THE PROBLEM> Retype the stretch of the data from the line containing "You are a computer-use agent." through the end of the data, with both ends included. Leave the pictures out of your answer.

Excerpt from a dataset>

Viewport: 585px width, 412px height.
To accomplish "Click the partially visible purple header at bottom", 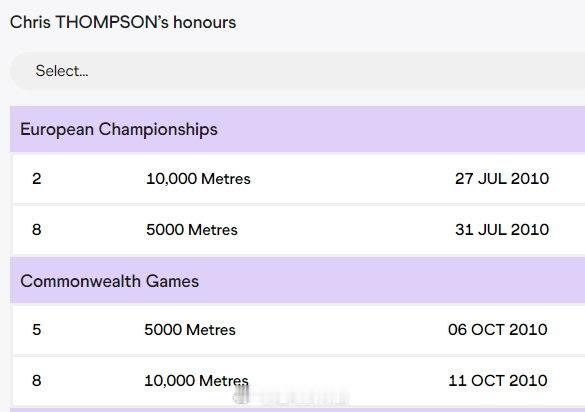I will pos(298,410).
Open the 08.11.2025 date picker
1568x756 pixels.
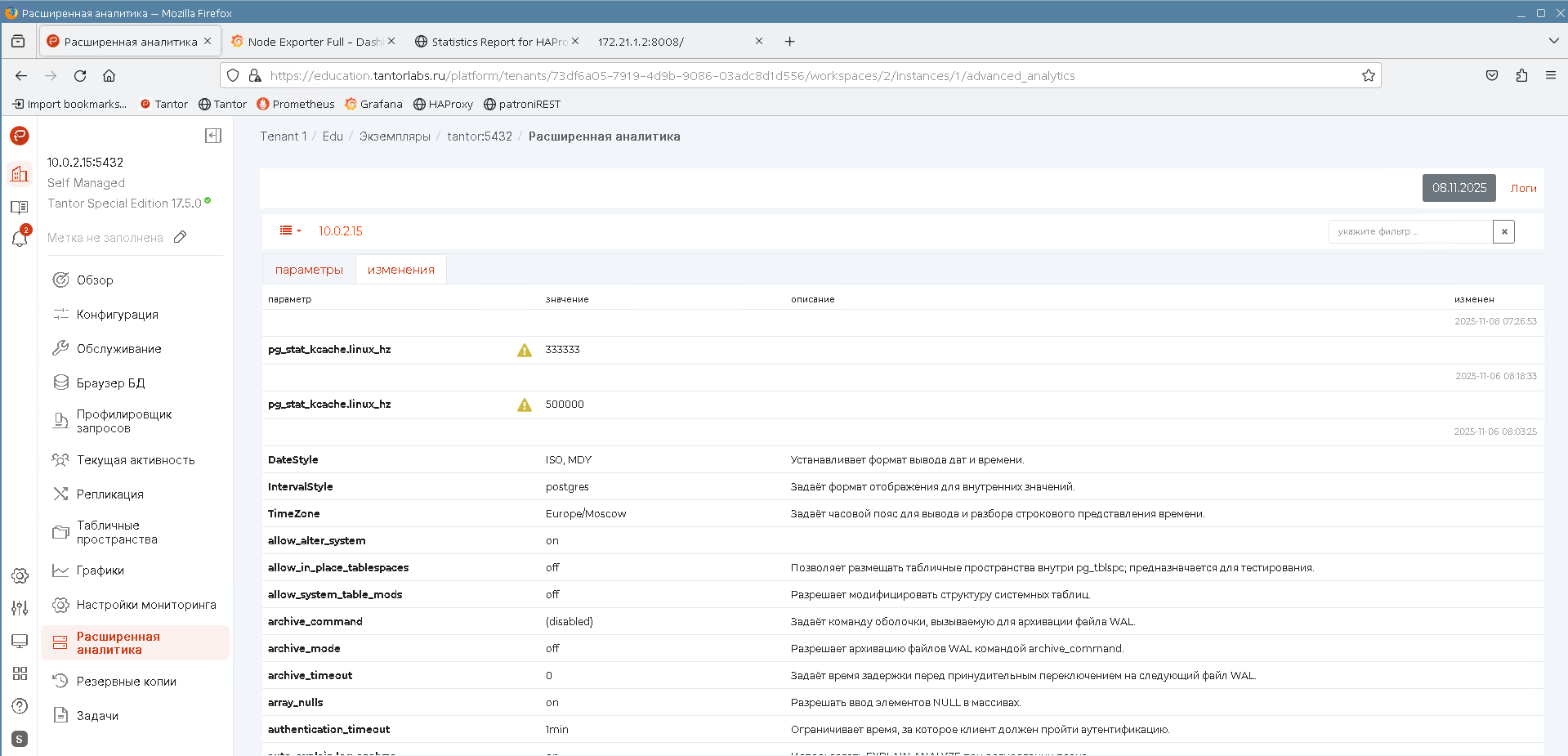1459,188
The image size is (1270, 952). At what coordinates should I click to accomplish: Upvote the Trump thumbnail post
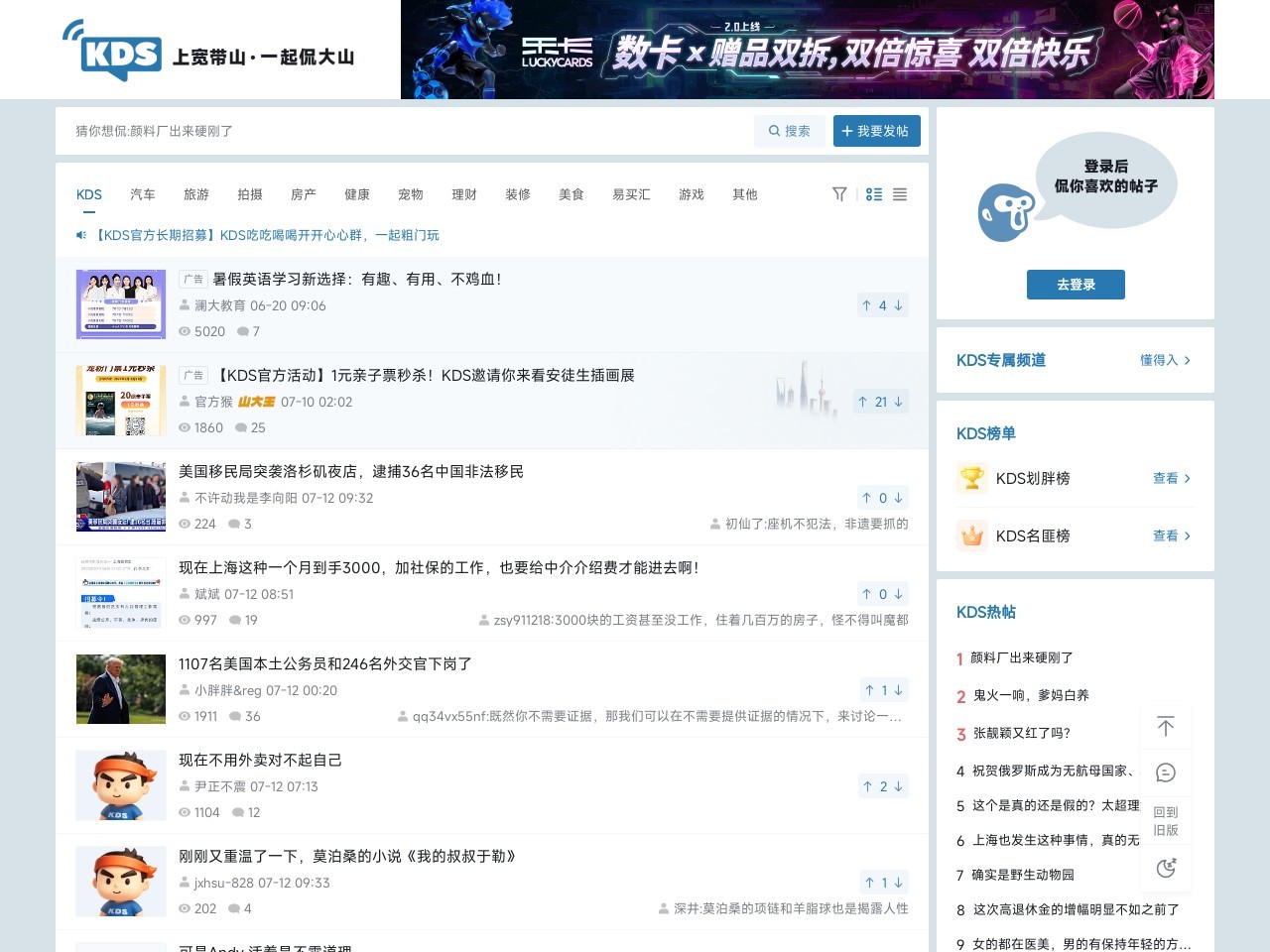[x=869, y=690]
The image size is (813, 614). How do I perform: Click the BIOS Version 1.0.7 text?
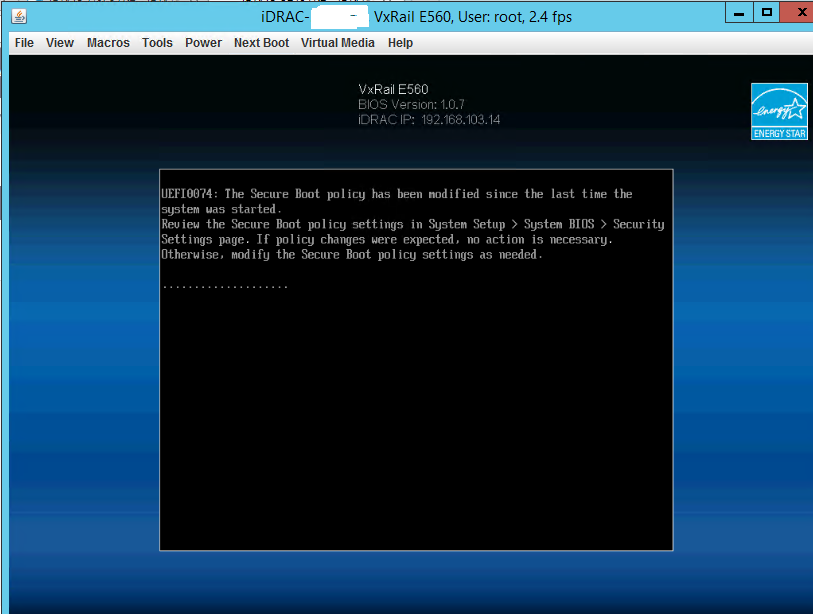point(410,104)
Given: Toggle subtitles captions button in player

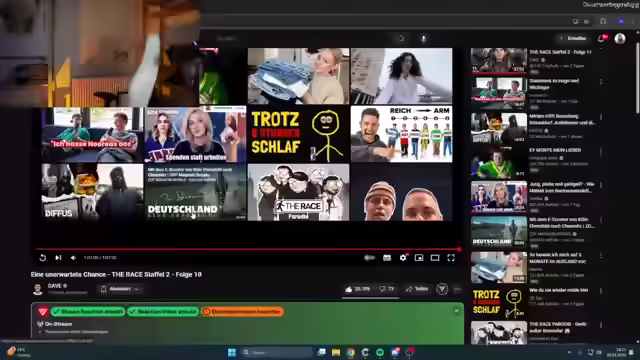Looking at the screenshot, I should click(x=387, y=258).
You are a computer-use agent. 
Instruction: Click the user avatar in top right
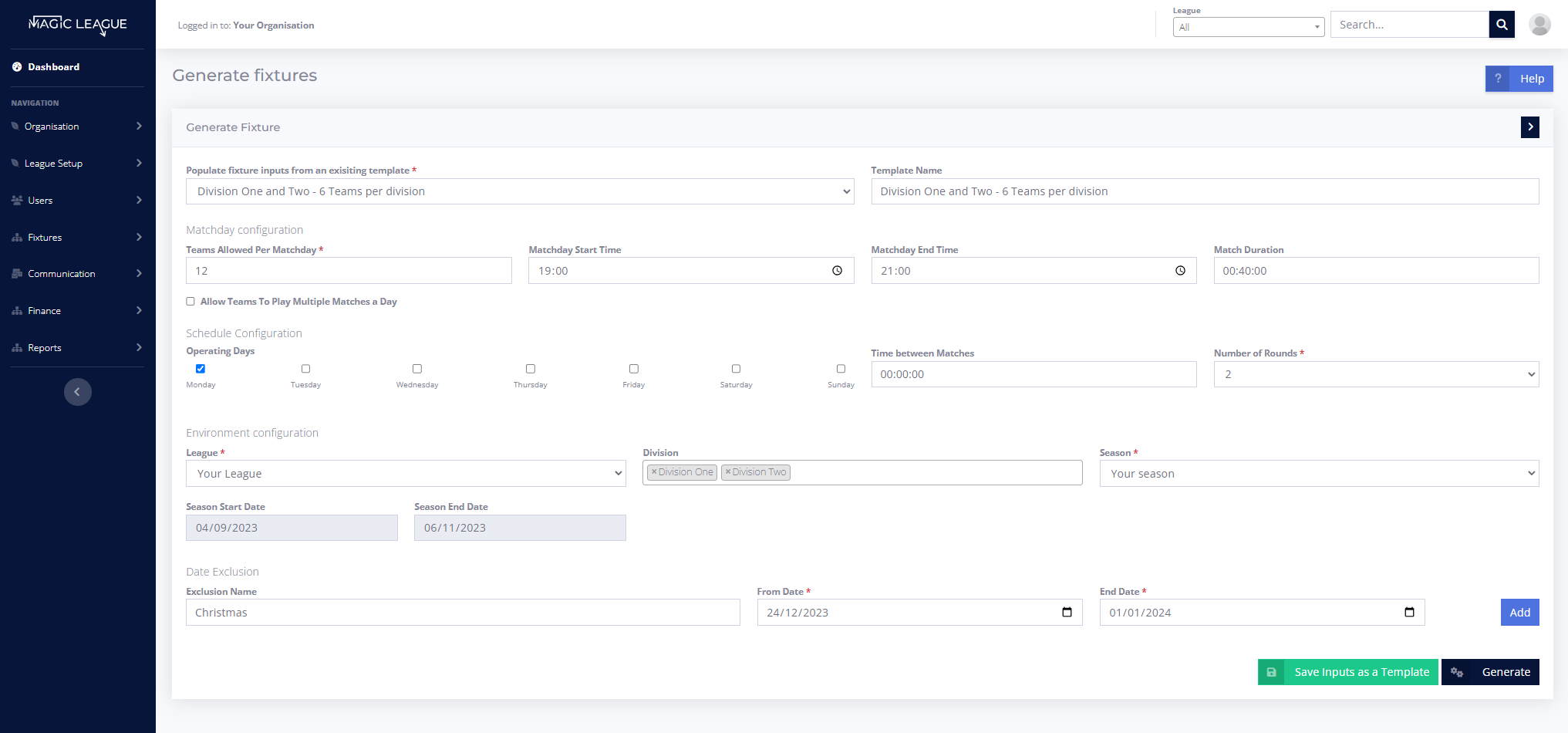(x=1539, y=24)
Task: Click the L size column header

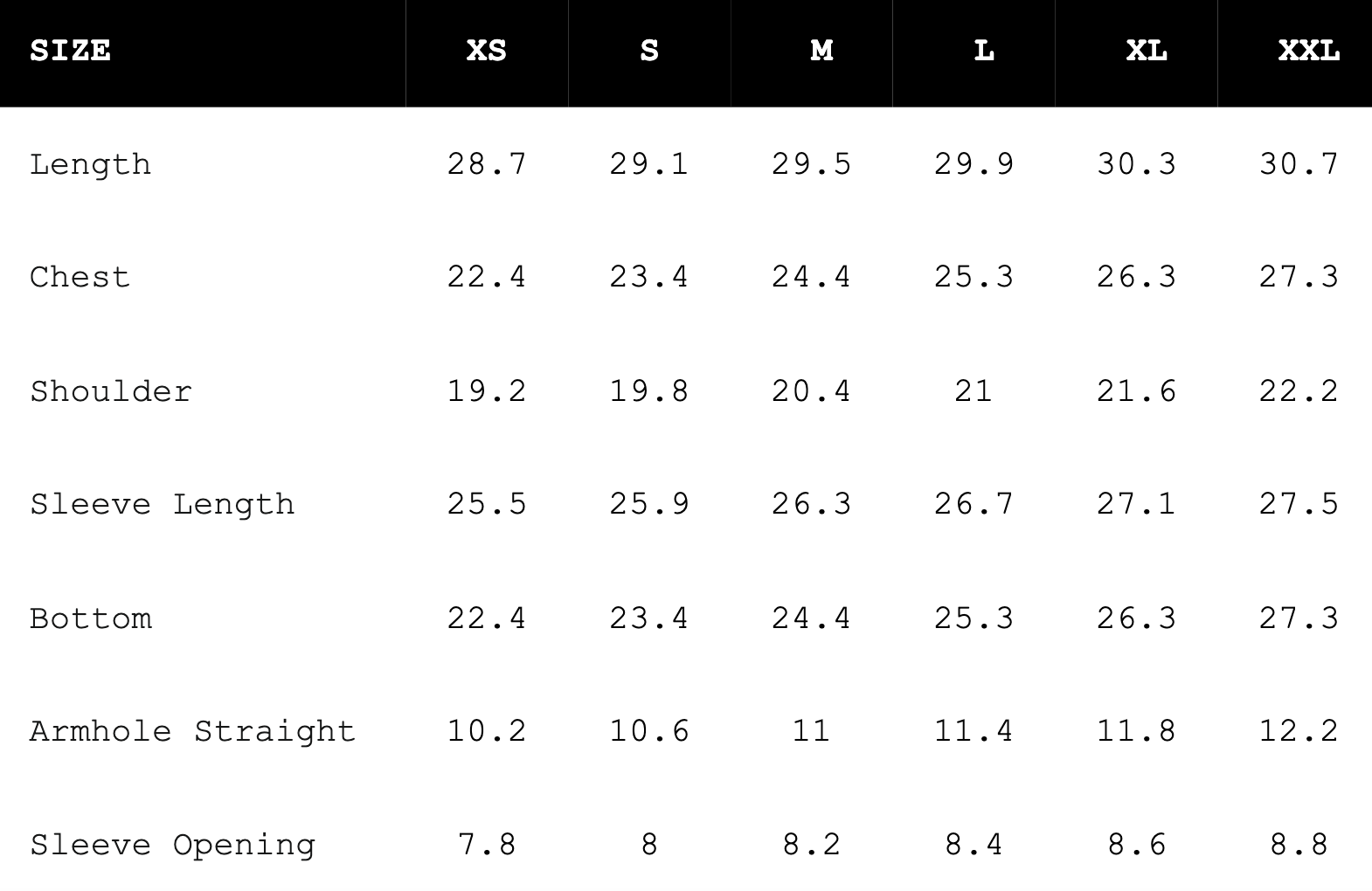Action: [985, 51]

WRITTEN RESPONSE>
You are a computer-use agent. 
Instruction: Click the user avatar in top right
(x=1539, y=24)
Task: Click the L size column header

Action: [985, 51]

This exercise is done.